Linda Hasenfratz (far right) and the family of Lynda Shaw surround a photo of the third year Engineering student who died in 1990.
Western Engineering News | March 9, 2017
On the day after International Women’s Day, Western Engineering remembered the life of Lynda Shaw and the stolen promise of her future contributions. An entire generation may not remember the Lynda Shaw story which unfolded in the spring of 1990. Western Engineering is proud to keep her memory alive with an annual award for a deserving Mechanical Engineering undergraduate student and an annual Memorial Lecture Series. It is the Faculty of Engineering’s hope that these lectures and the award will inspire and motivate excellence in the engineering and scientific community. This year Western Engineering was pleased to welcome Linda Hasenfratz, BSc’89 (Chemistry), EMBA’97, the Chief Executive Officer of Linamar Corporation, a six billion dollar international corporation.

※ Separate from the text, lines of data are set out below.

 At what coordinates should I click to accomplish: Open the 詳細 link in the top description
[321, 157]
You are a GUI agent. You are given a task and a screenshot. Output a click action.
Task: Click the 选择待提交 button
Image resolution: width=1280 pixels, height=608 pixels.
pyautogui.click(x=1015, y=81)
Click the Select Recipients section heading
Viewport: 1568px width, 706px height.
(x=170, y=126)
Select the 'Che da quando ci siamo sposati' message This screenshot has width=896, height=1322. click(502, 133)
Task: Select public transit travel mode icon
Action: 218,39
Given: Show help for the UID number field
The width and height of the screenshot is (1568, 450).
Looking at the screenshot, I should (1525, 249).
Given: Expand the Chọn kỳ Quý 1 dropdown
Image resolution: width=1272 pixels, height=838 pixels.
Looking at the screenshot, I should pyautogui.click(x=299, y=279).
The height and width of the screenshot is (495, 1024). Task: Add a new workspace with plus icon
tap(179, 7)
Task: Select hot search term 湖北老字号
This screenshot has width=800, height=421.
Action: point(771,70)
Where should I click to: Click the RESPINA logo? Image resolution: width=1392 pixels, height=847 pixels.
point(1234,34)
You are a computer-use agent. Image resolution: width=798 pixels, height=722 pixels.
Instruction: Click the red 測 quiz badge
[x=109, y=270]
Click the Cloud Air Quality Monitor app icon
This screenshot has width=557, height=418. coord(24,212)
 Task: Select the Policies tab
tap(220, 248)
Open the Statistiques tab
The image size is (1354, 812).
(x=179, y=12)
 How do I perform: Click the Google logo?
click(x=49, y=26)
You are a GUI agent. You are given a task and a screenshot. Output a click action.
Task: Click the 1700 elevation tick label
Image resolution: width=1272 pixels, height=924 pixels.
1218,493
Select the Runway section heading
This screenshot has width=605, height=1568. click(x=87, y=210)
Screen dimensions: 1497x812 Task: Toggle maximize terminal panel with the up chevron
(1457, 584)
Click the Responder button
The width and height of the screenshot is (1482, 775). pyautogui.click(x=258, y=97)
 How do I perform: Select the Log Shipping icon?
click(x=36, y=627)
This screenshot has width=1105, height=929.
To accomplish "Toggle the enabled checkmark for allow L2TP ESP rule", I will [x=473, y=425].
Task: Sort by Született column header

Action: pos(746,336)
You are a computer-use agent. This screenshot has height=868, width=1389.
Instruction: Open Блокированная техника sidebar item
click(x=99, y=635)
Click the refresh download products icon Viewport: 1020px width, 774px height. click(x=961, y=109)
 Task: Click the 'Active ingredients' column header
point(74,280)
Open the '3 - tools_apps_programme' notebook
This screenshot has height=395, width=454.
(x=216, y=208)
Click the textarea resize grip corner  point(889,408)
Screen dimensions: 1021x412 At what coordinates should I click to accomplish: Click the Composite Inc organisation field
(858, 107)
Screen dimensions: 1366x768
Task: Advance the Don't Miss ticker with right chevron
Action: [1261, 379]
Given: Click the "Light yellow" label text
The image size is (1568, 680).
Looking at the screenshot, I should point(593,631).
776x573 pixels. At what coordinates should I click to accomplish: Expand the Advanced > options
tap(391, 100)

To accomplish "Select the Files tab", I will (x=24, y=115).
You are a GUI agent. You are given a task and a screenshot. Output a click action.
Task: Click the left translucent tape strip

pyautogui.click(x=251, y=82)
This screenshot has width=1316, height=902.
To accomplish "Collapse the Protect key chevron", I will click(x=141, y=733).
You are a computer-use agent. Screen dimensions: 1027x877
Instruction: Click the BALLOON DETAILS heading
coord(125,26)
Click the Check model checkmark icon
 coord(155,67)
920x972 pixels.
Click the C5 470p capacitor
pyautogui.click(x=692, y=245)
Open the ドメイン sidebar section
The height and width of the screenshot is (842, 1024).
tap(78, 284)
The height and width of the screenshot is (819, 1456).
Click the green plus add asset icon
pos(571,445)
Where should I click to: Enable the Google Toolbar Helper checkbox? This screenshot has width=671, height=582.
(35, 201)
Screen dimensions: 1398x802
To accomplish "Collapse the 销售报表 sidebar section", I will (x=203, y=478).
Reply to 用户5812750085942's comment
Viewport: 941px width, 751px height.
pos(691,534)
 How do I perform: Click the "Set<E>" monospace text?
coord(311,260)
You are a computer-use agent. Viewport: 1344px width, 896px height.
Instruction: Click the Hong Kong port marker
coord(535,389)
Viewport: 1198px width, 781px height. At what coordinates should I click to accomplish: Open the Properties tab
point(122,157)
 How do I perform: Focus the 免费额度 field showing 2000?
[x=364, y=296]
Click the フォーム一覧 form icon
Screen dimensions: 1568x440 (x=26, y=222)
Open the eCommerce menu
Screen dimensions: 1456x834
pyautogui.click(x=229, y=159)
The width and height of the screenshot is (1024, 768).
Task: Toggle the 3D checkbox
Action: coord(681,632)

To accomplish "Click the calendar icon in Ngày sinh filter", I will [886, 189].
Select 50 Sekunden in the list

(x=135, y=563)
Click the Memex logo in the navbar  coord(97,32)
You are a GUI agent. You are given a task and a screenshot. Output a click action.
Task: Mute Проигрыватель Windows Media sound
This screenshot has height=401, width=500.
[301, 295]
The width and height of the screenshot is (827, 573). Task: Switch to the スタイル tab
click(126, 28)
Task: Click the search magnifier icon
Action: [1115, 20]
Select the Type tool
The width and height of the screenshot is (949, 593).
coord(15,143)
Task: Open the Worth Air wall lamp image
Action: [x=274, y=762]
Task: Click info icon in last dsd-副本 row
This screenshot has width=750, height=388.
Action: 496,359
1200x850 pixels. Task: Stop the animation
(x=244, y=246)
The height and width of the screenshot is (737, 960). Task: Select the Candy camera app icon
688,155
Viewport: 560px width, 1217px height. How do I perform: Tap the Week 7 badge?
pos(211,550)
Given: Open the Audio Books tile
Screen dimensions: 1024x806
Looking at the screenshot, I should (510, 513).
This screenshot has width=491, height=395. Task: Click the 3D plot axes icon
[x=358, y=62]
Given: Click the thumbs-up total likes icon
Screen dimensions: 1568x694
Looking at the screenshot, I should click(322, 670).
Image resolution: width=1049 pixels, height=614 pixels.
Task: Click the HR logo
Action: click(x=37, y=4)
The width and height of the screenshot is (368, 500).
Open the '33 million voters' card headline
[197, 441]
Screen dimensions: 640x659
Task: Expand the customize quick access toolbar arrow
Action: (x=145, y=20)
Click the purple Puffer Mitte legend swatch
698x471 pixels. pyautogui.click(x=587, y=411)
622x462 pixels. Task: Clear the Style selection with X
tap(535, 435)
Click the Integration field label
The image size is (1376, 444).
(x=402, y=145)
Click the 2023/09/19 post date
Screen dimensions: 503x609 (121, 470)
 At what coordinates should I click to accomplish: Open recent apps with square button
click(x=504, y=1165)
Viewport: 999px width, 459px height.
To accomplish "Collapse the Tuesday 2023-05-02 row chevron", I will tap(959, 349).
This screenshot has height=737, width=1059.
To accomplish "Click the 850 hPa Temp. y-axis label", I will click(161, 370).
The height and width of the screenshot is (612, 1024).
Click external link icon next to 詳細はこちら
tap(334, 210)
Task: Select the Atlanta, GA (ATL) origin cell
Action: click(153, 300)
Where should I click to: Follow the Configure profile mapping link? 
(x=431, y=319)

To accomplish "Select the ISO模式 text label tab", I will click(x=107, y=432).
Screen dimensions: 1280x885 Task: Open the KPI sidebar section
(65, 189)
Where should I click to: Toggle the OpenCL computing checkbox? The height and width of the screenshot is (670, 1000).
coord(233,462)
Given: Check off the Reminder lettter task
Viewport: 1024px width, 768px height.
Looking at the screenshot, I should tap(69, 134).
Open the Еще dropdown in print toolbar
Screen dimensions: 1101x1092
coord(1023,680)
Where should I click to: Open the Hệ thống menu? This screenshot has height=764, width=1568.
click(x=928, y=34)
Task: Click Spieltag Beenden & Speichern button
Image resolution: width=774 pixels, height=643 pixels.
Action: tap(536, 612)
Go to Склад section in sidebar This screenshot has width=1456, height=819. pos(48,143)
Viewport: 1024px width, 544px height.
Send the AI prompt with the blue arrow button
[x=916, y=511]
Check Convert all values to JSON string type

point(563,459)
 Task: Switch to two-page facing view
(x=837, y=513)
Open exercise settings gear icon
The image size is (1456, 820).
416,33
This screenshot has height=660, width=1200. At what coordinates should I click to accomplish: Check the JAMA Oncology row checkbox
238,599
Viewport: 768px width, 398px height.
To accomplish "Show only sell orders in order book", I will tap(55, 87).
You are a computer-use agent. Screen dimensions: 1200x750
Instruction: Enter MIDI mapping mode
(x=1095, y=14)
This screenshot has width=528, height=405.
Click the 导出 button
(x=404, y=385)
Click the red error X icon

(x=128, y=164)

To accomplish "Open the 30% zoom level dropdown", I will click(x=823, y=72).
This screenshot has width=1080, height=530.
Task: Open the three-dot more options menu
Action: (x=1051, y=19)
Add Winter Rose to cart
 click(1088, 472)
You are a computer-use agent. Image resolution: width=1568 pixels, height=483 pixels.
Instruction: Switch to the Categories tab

“Although I didn’t know Lynda Shaw, I feel like we had a lot in common,” said Hasenfratz to the crowd of faculty, students, staff and community members. “We both attended Western at the same time; we were both women in scientific areas of study when the incidence of that was not very common.”
After working her way up from the ground floor, Hasenfratz became CEO of Linamar in 2002. As a Western alumna, she continues to support her alma mater by serving on the advisory board for Ivey Business School. She has won countless awards including the National Ernst & Young Entrepreneur of the Year Award, the International Distinguished Entrepreneur award, and in 2016 was inducted into the Canadian Business Hall of Fame.
Hasenfratz spoke of the ability of Linamar Corporation, a diverse manufacturing company, to prosper amid fluctuating economic times. “Our prosperity is based on three things,” she explained. “Competitiveness, our ability to capture opportunity, and the culture we have created and nurtured.”
The idea of capturing opportunity, and the notion of innovation, rang true in a room full of future entrepreneurs and engineers. “Innovation shows up in a lot of places in companies,” she said. “In the products we design, in the processes we develop to make those products, and in the development of new materials to enhance those product designs or processes.”
She explained that many companies do not achieve success because they don’t continue to innovate or because of missed opportunities: “We can’t predict the future, but we can educate ourselves and be deeply knowledgeable,” she said. “[We can] develop strategies that don’t bet on one future but instead will create success in a variety of scenarios.”
The future was most likely on the mind of the students in the room who gave Hasenfratz their undivided attention. She was quick to congratulate them for choosing Western Engineering and point out the importance of work integrated learning. “All universities should be incorporating work integrated learning,” she explained. “Co-ops and internships are a necessary part of education.”
Hasenfratz affirmed that this is an exciting time to be in technology and particularly, in this part of the country. She cited the incredible ecosystem of technology that exists right here in southern Ontario. “We are the second largest technology cluster,” she said. “We have the second highest density of tech startups in the world.”
As she neared the end of her presentation, and prepared to take questions from the audience, she reminded the future engineers in the crowd that they made a good career choice: “The world of tomorrow will be shaped by the technology students of today.”